BERLIN – German Chancellor Olaf Scholz planted a tree at a mangrove park in the United Arab Emirates on Sunday, a token nod to environmentalism during a two-day visit to the Gulf region focused mainly on securing new fossil fuel supplies and forging fresh alliances against Russia.
Germany is trying to wean itself off energy imports from Russia in response to the invasion of Ukraine, while avoiding an energy shortage in the coming months.
To do so, the German government has sought out new natural gas suppliers while also installing terminals to bring the fuel into the country by ship.
After visiting the Jubail Mangrove Park in Abu Dhabi, Scholz was scheduled to meet UAE President Sheikh Mohammed bin Zayed Al Nahyan to sign an accord on energy cooperation and the country's hosting of next year's U.N. climate talks.
Later Sunday, he was heading to Qatar to meet the emir, Sheikh Tamim bin Hamad Al Thani, and discuss bilateral relations, regional issues such as tensions with Iran and the Gulf nation’s upcoming hosting of the soccer World Cup.

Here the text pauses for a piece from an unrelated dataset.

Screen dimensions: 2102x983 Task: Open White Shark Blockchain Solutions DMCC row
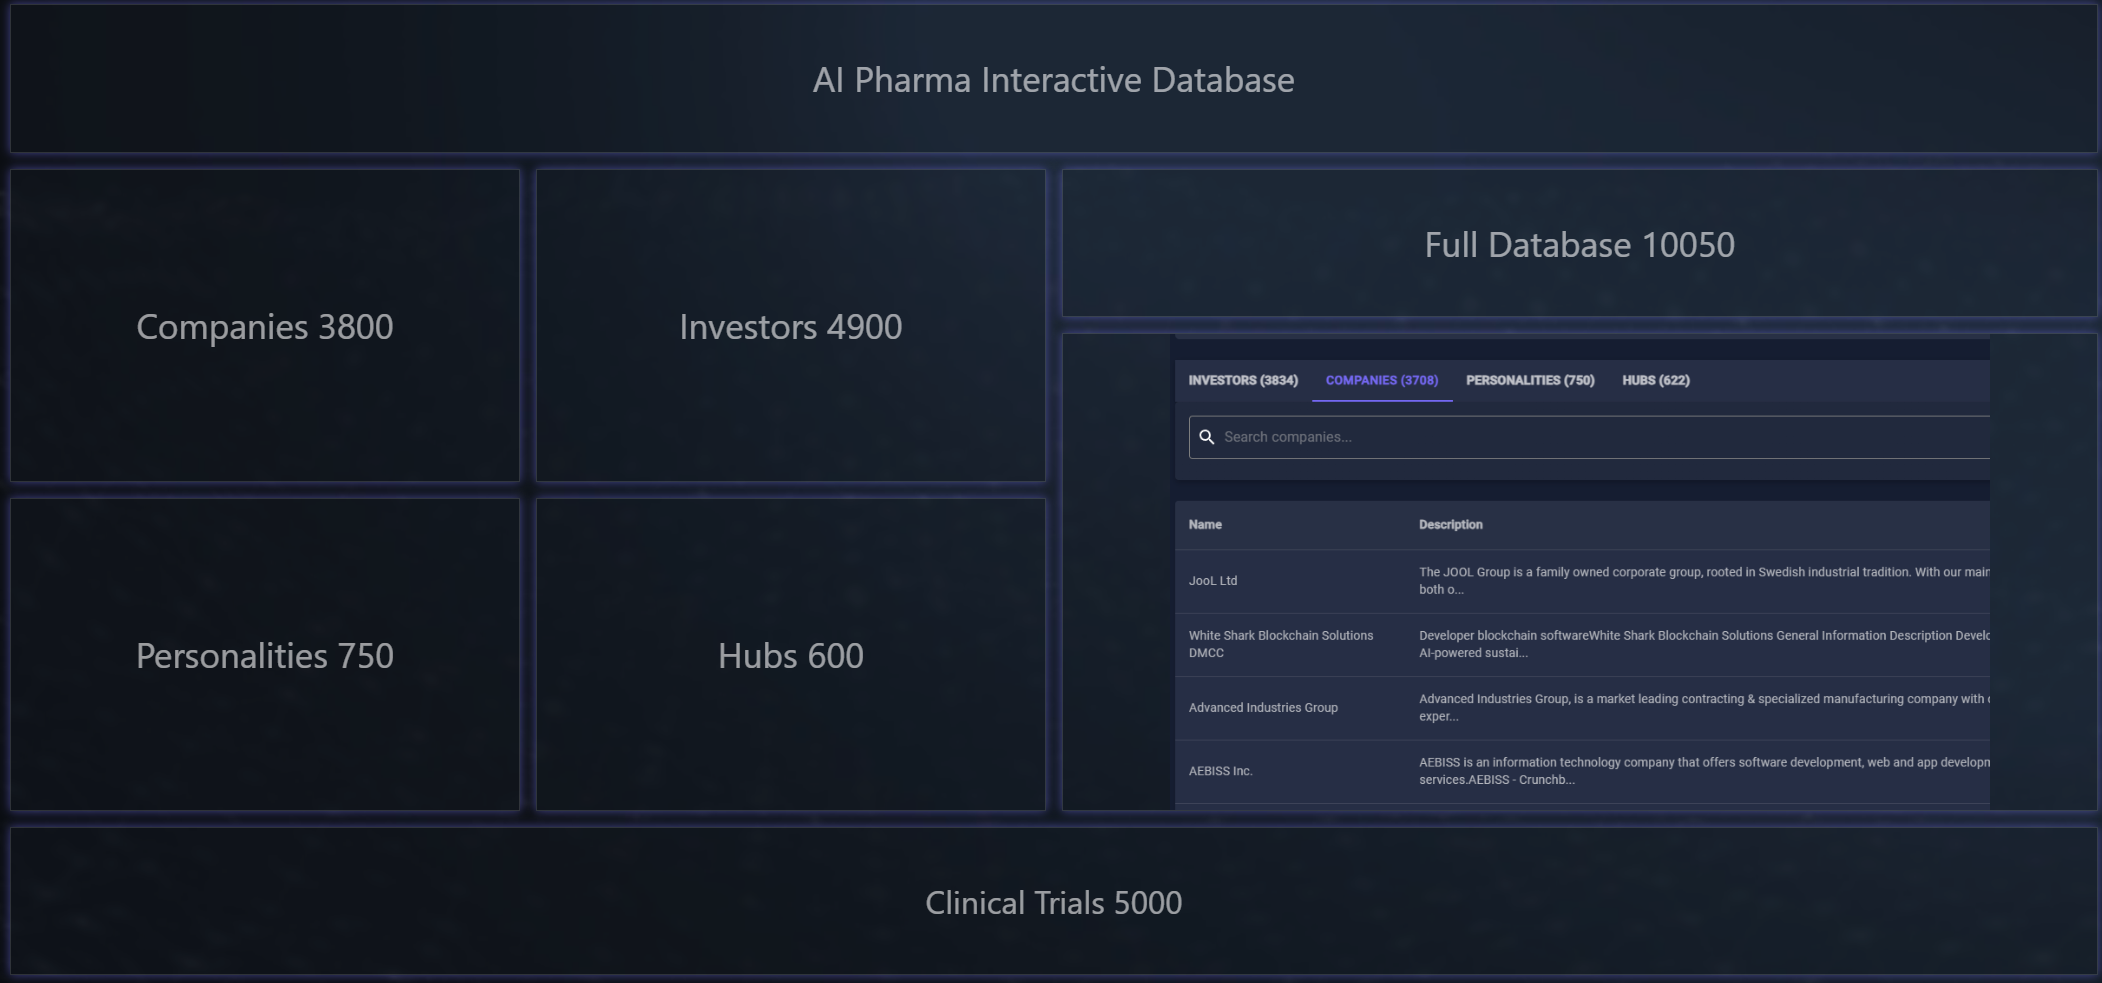(1280, 644)
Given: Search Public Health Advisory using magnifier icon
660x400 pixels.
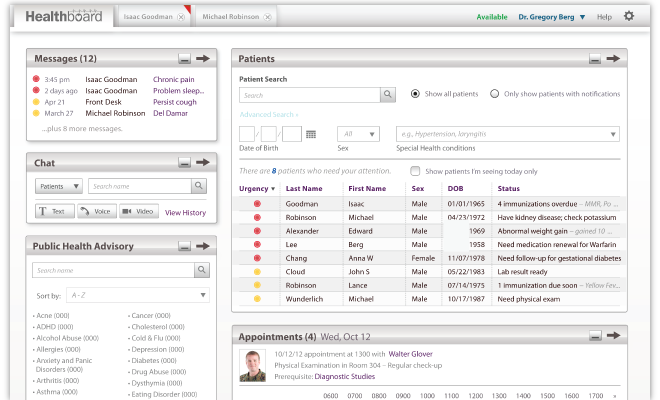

The German leader's first stop Saturday was Saudi Arabia, where he met with Crown Prince Mohammed bin Salman.
Human rights groups criticized the meeting because of Prince Mohammed's alleged involvement in the killing of Saudi journalist Jamal Khashoggi.

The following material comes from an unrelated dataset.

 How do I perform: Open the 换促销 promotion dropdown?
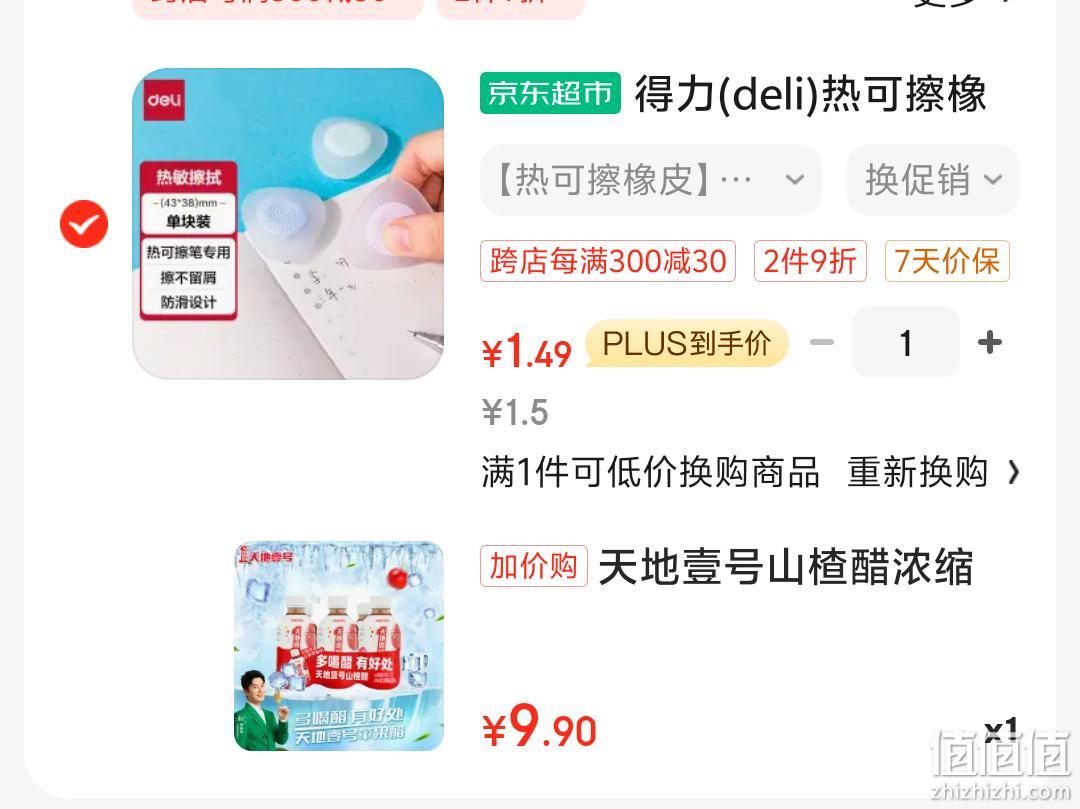click(933, 180)
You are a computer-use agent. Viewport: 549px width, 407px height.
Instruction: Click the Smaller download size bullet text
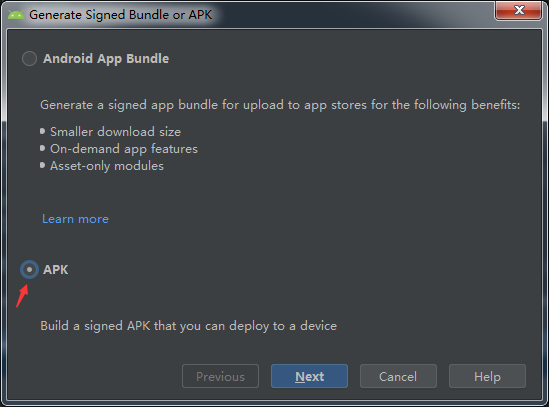click(x=116, y=132)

Scholz told reporters after the meeting that he had discussed “all the questions around civil and human rights” with the prince, but declined to elaborate.

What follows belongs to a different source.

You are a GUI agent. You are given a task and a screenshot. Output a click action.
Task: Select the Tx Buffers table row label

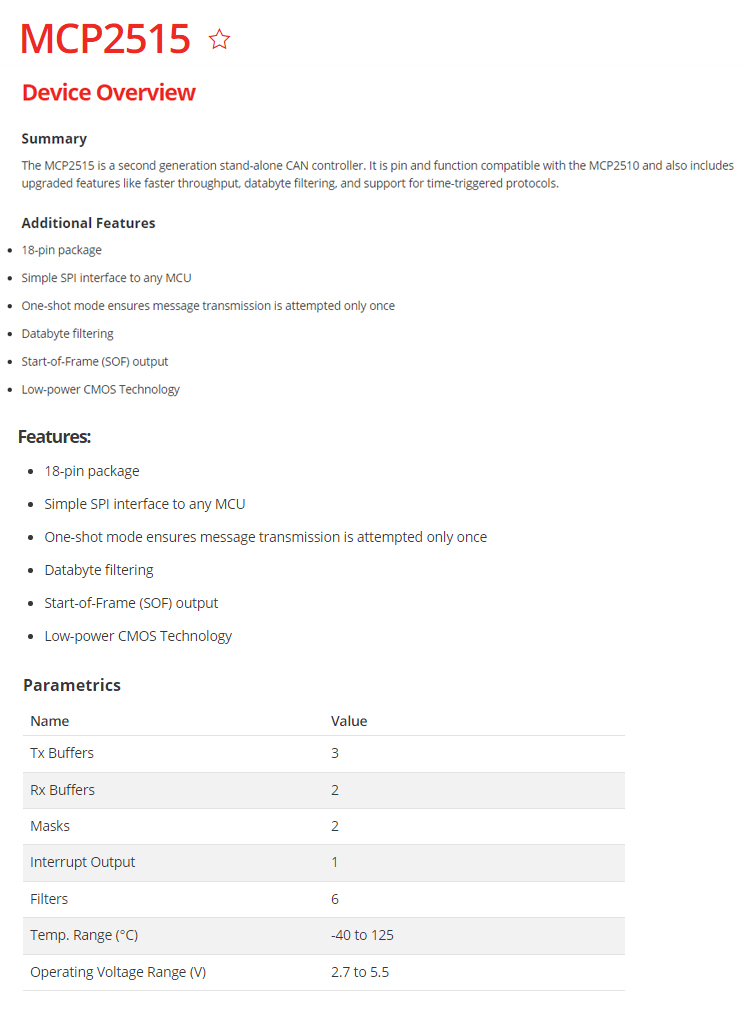point(62,753)
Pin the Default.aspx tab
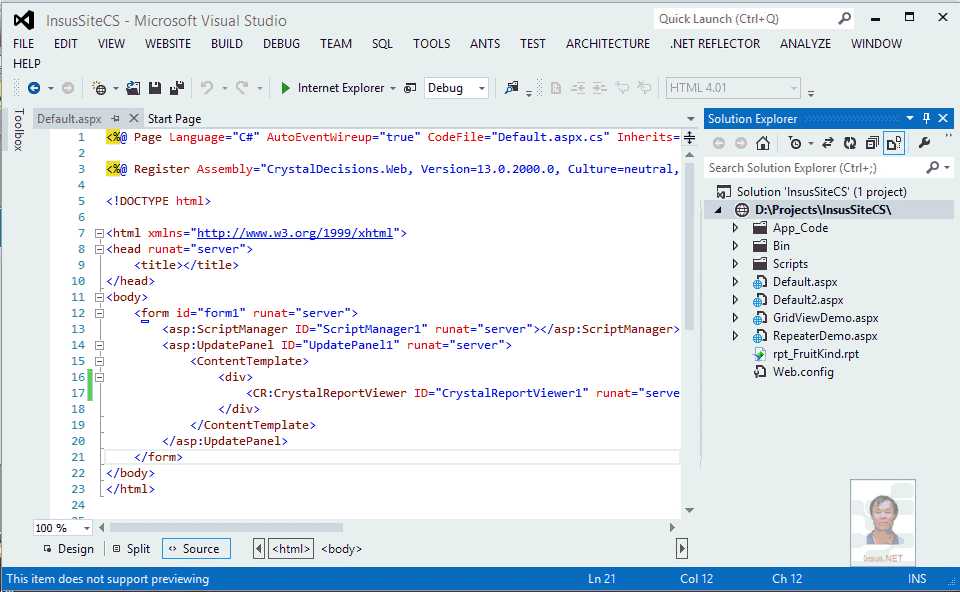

German officials noted ahead of the trip that Scholz is one of several western leaders to meet with the Saudi crown prince in recent months, including U.S. President Joe Biden, former U.K. Prime Minister Boris Johnson and French President Emmanuel Macron.
German officials said all energy agreements will take into account the country's plans to become carbon neutral by 2045, requiring a shift from natural gas to hydrogen produced with renewable energy in the coming decades. Saudi Arabia, which has vast regions suitable for cheap solar power generation, is seen as a particularly suitable supplier of hydrogen, they said.